The principles at stake are core and central to every other fishery in this State so WAFIC clearly knew that everything was on the line and each of us committed to representing industry’s views in a complete and thorough manner. This meant that many of our resources were disproportionately reassigned from other responsibilities to WCD and as a result during this time some fisheries received less attention than they deserved, but ultimately this was a critical strategic decision which simply had to be made.
The fact is that WAFIC is seriously under-resourced and under-funded at the best of times, so we always have to divide the loaves and fishes on a daily basis just to get through.
The Minister is likely to make his final WCD determinations in the coming weeks and while some of the finer details have still not been settled, it is clear that the Minister remains absolutely determined to deliver the 50% benchmark reductions for all sectors in full. If this is implemented expeditiously and managed properly – informed by accurate, real time data collection along the way – then we can be confident the resource will recover quickly.
Nevertheless, there is no getting away from the fact that these changes will have considerable impacts upon our active wet-line west coast demersal fishers and the coming months and years will be extremely difficult for them and their families and the coastal community lifeblood they contribute towards.
This industry is unique in the way it must continually absorb the impacts of seemingly endless resource management changes, and at WAFIC we will continue to dedicate our efforts to trying to develop a more stable and secure operating environment and ensuring that government and other stakeholders better understand the human elements.
One thing is for sure, the external pace of change is as fast as ever and there are more challenges coming our way. There are all sorts of coastal developments now popping up which can individually and cumulatively have impacts on the operations of commercial fishing.

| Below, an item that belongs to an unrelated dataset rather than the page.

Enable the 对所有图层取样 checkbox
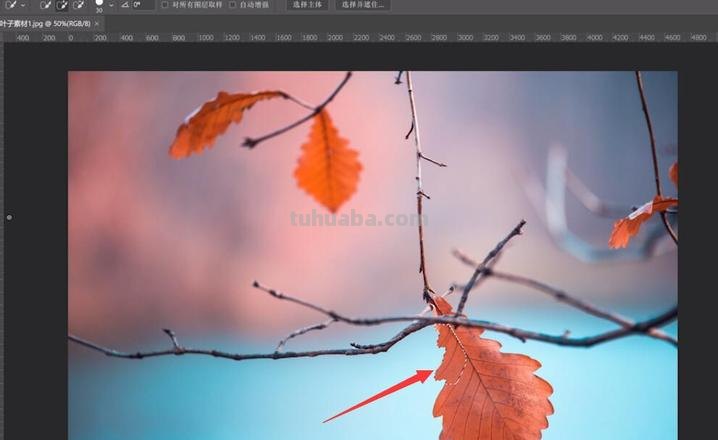pyautogui.click(x=165, y=5)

If we lose swathes of water to marine park sanctuary zones or desalination plants, or Westport, or solar salt projects, or hydrogen hubs, or offshore windfarms, or other developments then the flow of seafood to the community will be significantly impacted, prices will climb and there will be a consequential further flood of imports of products from unsustainable overseas sources. By the time government acts it will be too late, so WAFIC is doing everything it can to ensure that the nature of the challenges is appreciated, and we can then work alongside them to explore potential solutions.
Over coming weeks I’ll provide a more comprehensive appraisal of the (what we are terming) ‘Spatial Squeeze’ our industry is facing and the need for better State and Commonwealth approval processes to ensure we have a proper say.
I recently took time out from my short overseas holiday and met with fishing associations in Finland and Denmark, which are facing the exact same problems – and also had a long meeting with the CEO of Copenhagen Energy, which is the main windfarm proponent for WA’s offshore waters.
Having a clear international picture and learning from the shortcomings of countries that have been dealing with these issues over recent years provides a valuable perspective for us and an insight into what lies ahead.
Meanwhile over coming weeks and months we have a number of issues to address, including making ongoing representations to government over marine park sanctuary zones, liaising with government over a structural adjustment program for the Kimberley marine parks, and guiding valuable industry input into the critically important ARMA policy papers. We encourage fishers to continue to monitor these issues closely.